Consigna A: Devuelve cada línea del listado que incluya la cadena "output".

─── Texto fuente

Los apóstoles se sentían responsables directos de conservar y extender la fe, porque habían sido los primeros testigos de Jesús. Quisieron reservarse para esta delicada tarea, que exigía, literalmente, predicar la Palabra. Decidieron desapegarse del importante servicio social, para confiarlo, no a cualquier persona, sino a gente llena del Espíritu y de sabiduría. Para que, unos predicando (expositivamente hablando) y otros sirviendo a otro estilo (que también es predicación), mantuvieran la unidad y la comunión. Los Hechos nos sitúan ante el fino discernimiento de la vocación carismática a la que cada integrante de la comunidad está llamado.
 
Cuando los apóstoles eligieron a siete personas con un mismo perfil creyente, en vez de solucionar, la cosa se complicó para bien. Los siete elegidos resultaron tremendos predicadores. Ahí tenemos a Esteban, el primer mártir del cristianismo, a Felipe que fue capaz de irse a evangelizar hasta Samaría, donde los mismos de raíz judía no pudieron llegar… Y es que Cristo resucitado se hace presente en cada corazón, y donde Él habita no puede haber boca silenciada, sino pregonera de la gracia.

──────
─── Listado para procesar

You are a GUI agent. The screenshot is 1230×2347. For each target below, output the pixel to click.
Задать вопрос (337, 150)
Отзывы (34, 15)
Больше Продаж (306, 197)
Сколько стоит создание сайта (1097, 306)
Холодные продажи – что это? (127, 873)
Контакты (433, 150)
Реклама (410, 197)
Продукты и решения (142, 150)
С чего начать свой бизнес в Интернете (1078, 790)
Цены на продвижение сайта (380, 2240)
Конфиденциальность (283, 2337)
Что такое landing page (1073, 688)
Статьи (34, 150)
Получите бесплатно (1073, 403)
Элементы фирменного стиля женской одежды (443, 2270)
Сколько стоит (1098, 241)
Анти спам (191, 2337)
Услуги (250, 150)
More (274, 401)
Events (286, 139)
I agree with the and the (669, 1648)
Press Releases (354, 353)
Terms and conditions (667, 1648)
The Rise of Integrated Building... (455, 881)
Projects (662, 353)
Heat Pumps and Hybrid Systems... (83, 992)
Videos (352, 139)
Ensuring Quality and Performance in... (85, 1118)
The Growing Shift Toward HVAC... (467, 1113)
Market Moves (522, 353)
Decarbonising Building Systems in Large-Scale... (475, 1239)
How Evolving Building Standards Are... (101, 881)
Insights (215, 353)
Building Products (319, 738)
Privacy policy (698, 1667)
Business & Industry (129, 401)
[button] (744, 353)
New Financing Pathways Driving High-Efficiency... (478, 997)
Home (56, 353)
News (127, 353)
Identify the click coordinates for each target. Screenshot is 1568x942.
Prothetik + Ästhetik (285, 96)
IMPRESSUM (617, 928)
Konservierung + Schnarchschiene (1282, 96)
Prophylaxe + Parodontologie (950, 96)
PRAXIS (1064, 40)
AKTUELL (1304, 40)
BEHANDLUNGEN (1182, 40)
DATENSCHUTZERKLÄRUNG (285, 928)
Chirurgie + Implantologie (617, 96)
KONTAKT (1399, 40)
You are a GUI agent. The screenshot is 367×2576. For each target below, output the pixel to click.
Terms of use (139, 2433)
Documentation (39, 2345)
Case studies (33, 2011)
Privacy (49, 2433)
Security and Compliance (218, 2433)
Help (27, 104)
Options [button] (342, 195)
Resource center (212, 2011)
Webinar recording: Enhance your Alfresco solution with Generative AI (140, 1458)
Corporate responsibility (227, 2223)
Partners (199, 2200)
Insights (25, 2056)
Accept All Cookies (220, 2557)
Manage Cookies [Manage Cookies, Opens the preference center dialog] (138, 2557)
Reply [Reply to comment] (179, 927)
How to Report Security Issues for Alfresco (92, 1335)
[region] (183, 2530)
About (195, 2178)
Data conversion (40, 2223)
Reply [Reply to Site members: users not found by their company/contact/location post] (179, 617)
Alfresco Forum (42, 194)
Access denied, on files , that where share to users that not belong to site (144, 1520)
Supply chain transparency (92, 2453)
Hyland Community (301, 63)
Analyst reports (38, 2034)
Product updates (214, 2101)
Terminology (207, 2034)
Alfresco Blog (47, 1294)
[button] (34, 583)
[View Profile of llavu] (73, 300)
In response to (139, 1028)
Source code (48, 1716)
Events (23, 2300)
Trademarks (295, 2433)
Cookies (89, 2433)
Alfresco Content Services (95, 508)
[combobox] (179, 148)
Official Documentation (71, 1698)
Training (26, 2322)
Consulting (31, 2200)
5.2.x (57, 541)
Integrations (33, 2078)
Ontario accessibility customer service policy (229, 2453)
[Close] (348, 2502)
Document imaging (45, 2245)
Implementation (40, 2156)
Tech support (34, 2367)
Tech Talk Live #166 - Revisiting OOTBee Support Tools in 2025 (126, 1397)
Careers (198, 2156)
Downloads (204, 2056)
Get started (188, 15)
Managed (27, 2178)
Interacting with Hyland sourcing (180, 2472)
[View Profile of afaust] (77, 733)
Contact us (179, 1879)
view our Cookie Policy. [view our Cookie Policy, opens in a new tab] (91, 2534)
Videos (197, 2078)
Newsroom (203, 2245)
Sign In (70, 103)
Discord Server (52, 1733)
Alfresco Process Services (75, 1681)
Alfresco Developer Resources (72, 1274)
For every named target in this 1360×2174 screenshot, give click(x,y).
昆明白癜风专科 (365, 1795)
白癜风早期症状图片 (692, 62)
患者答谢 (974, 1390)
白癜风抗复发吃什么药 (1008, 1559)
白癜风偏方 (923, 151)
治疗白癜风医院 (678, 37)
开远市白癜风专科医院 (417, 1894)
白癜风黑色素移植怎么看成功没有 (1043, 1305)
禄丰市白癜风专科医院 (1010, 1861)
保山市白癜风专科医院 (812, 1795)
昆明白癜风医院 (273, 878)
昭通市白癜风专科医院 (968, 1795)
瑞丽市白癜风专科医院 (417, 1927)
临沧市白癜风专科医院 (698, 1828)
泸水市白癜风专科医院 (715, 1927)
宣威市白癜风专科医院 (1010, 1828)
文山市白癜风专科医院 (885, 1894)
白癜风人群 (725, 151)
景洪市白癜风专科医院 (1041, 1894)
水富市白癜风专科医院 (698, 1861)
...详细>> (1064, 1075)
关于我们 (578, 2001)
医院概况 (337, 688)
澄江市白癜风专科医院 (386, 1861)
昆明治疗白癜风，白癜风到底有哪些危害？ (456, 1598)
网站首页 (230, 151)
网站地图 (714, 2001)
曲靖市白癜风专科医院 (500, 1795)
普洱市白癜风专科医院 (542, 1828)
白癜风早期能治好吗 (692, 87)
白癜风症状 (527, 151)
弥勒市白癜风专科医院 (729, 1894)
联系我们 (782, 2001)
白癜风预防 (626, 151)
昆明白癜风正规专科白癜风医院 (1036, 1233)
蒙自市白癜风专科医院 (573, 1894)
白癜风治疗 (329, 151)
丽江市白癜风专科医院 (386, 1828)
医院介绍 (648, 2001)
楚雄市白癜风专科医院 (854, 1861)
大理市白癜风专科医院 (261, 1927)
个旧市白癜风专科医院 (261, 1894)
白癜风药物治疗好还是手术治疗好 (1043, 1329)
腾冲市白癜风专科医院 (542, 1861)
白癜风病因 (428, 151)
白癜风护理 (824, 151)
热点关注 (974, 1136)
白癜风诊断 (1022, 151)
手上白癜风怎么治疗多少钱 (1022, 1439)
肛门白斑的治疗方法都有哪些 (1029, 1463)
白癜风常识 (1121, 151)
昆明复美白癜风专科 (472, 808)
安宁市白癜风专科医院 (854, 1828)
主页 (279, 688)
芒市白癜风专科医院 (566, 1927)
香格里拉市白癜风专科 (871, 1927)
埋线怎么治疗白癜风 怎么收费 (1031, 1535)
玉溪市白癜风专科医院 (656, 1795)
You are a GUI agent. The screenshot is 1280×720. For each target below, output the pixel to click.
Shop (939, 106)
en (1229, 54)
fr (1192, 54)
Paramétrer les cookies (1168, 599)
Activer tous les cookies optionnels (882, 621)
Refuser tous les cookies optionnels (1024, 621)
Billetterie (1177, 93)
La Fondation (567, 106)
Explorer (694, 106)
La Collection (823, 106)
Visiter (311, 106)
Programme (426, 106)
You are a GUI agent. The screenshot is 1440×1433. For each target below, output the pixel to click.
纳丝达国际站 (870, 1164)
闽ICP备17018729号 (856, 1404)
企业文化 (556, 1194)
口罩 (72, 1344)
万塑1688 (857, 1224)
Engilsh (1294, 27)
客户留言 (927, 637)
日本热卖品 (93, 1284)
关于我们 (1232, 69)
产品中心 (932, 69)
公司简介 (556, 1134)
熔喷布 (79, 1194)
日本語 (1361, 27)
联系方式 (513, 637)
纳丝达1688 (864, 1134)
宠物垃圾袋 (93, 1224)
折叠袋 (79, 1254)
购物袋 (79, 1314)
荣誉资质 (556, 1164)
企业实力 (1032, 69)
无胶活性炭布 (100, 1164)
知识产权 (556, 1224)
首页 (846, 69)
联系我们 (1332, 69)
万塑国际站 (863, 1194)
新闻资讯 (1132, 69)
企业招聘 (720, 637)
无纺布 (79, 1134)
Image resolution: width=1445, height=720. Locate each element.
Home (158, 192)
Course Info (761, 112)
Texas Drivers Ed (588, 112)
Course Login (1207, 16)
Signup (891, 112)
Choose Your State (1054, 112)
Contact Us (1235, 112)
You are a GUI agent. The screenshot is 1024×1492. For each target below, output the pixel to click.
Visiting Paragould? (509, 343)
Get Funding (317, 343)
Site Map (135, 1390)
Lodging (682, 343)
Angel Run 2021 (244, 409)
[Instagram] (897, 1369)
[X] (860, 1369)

──────

Consigna B: Según el texto sobre los apóstoles, ¿a qué clase de gente decidieron confiar el servicio social?

Solución del ejercicio A:
You are a GUI agent. The screenshot is 1230×2347. For each target below, output the pixel to click.
You are a GUI agent. The screenshot is 367×2576. For each target below, output the pixel to click.
You are a GUI agent. The screenshot is 1280×720. For each target below, output the pixel to click.
You are a GUI agent. The screenshot is 1440×1433. For each target below, output the pixel to click.
You are a GUI agent. The screenshot is 1024×1492. For each target below, output the pixel to click.

Solución del ejercicio B: A gente llena del Espíritu y de sabiduría.